Re: Vector Calculus (Position Vector)

Quote:

Originally Posted by

**PedroMinsk** The position vector of a point is given by $\displaystyle \vec{r}(t) = (e^tcost, e^tsint)$. Prove that:

a) $\displaystyle \vec{a} = 2\vec{v} - 2\vec{r}$

b) the angle between the position vector $\displaystyle \vec{r}$ and the acceleration vector $\displaystyle \vec{a}$ is constant. Calculate this angle.

This is a tedious problem.

Luckily there are web resources

BE SURE to click "show steps"

You can change the question to $\displaystyle e^t\sin(t)$.

That will help you find $\displaystyle \vec{a}$ the second derivative or $\displaystyle \vec{r}$

Re: Vector Calculus (Position Vector)

For the second question you can calculate the scalar product of the vectors $\displaystyle a(x_1,y_1),r(x_2,y_2)$ like:

$\displaystyle a.r=x_1x_2+y_1y_2$

The scalar produt will tell you more about the angle between the vectors, but first you've to determine the coordinates of the vector r(t) (see Plato's post).

Re: Vector Calculus (Position Vector)

Thanks.
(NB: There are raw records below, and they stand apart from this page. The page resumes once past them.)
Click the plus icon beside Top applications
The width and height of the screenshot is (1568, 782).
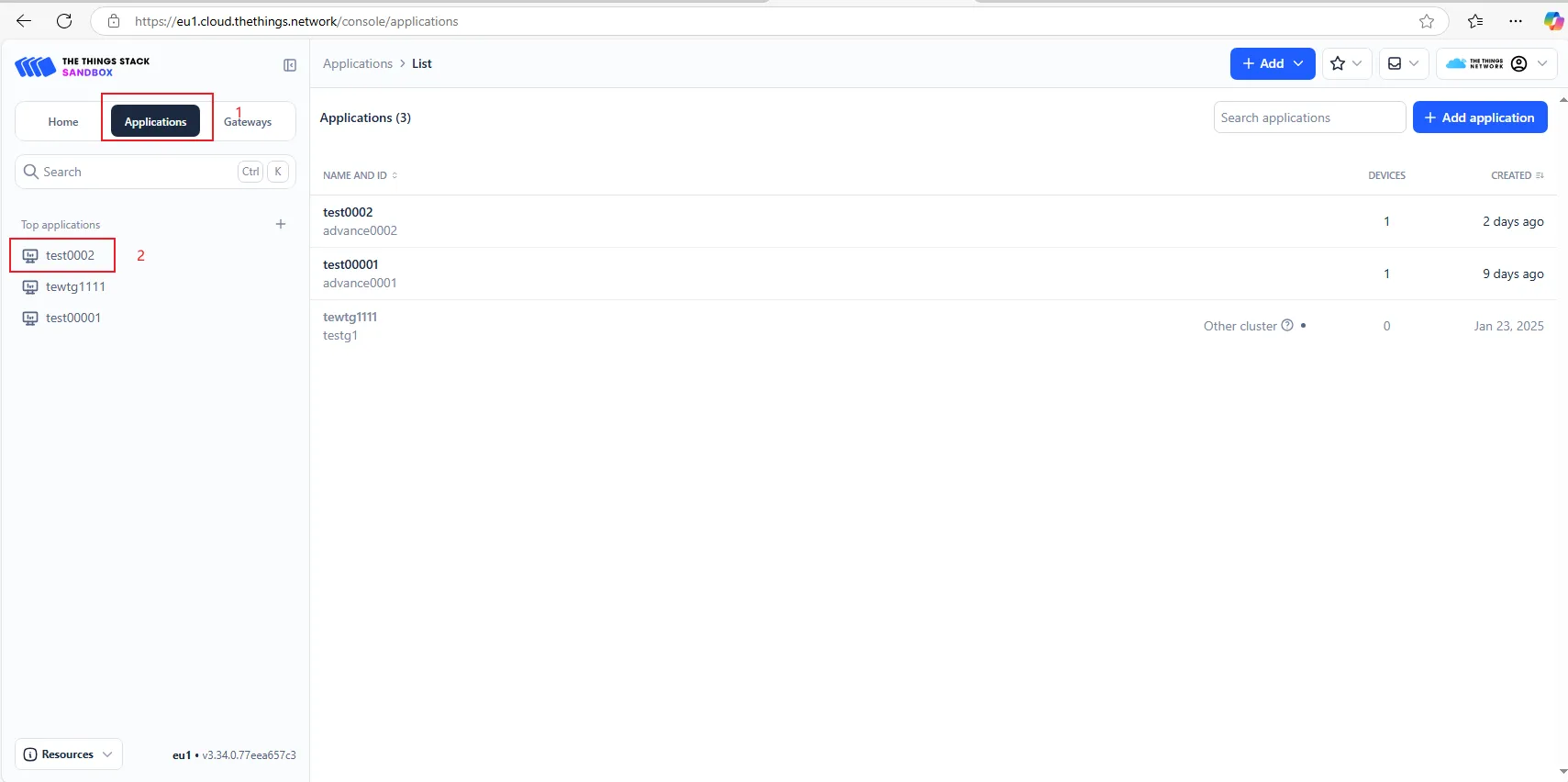click(281, 224)
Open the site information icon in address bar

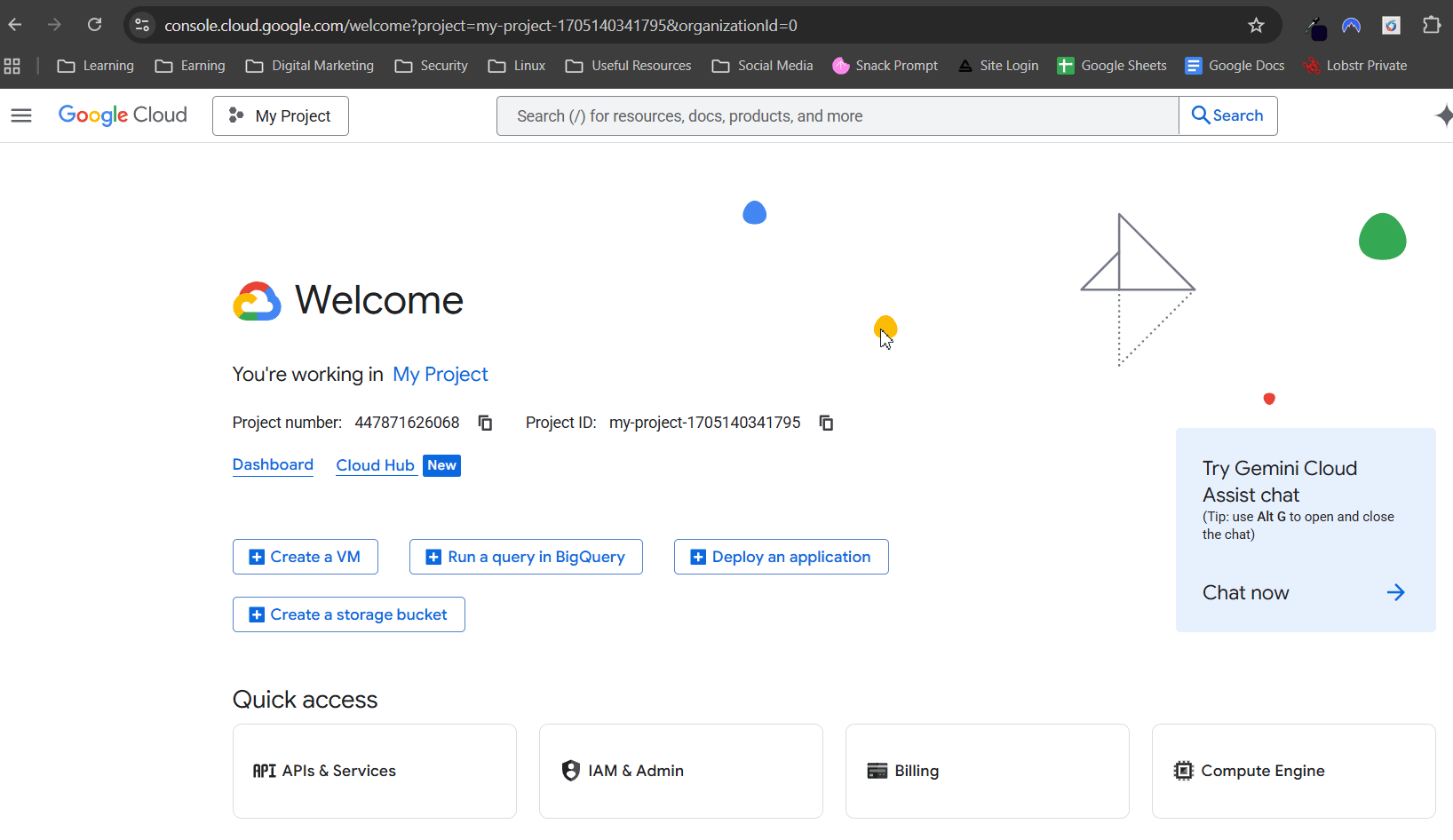pos(141,25)
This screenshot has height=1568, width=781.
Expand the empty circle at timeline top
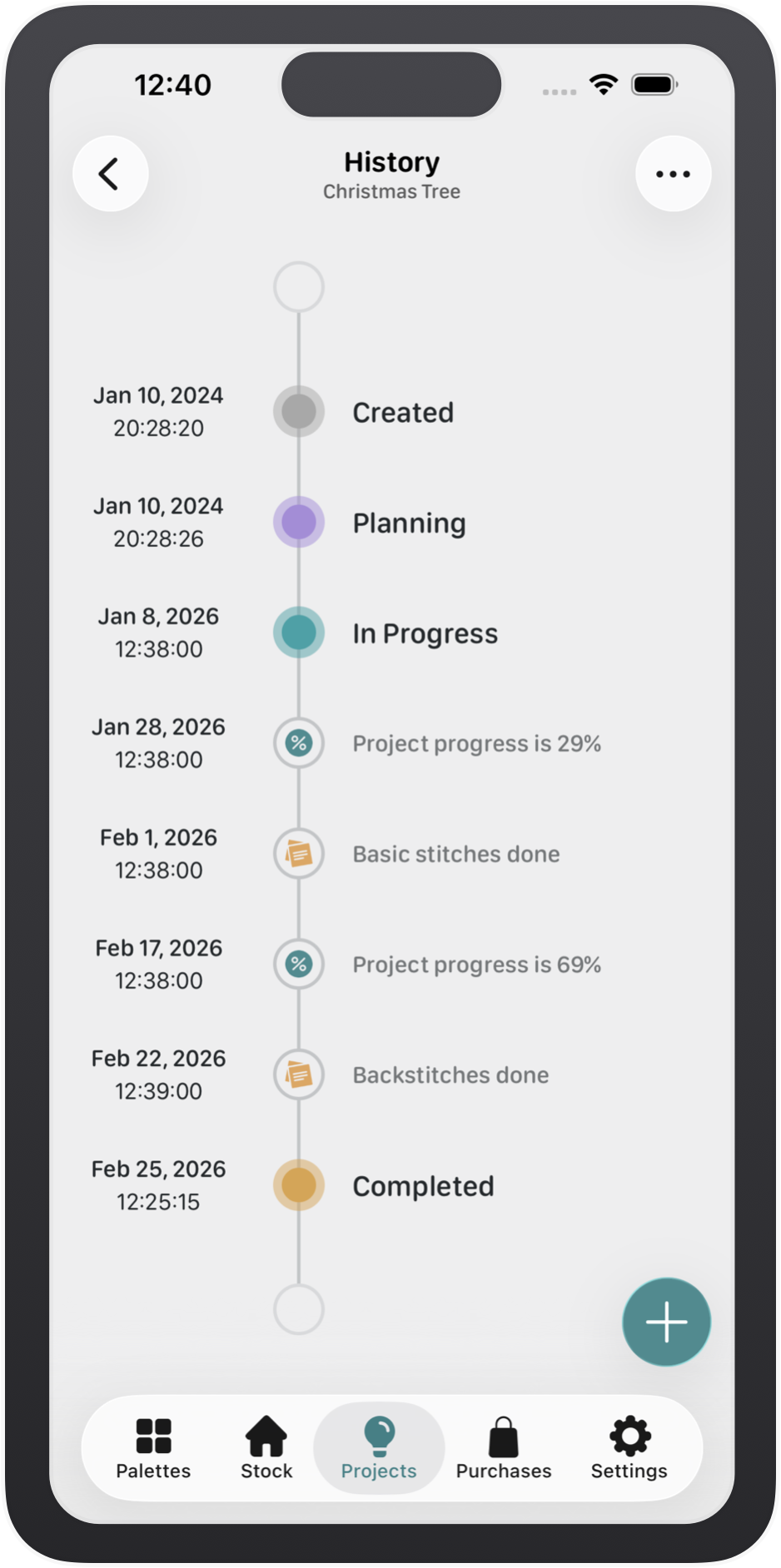tap(298, 286)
I got the idea. I only knew the Wolfram integrator, this one will help me a lot.

Can I calculate the angle using dot product? Or there is another way?

Re: Vector Calculus (Position Vector)

The dot (or scalar) product is very useful here, you'll come to the conclusion if you calculate the dot product that it will be 0 and $\displaystyle \arccos(0)=\frac{\pi}{2}\right)$($\displaystyle +2k\pi$)

Re: Vector Calculus (Position Vector)

Quote:

Originally Posted by

**PedroMinsk** Thanks. I got the idea. I only knew the Wolfram integrator, this one will help me a lot.

Can I calculate the angle using dot product? Or there is another way?

Yes the dot product, see reply #3.

You should explore what all **wolframalpha** will do.

Look at this.

Re: Vector Calculus (Position Vector)

I got it. Thanks. I will see the link.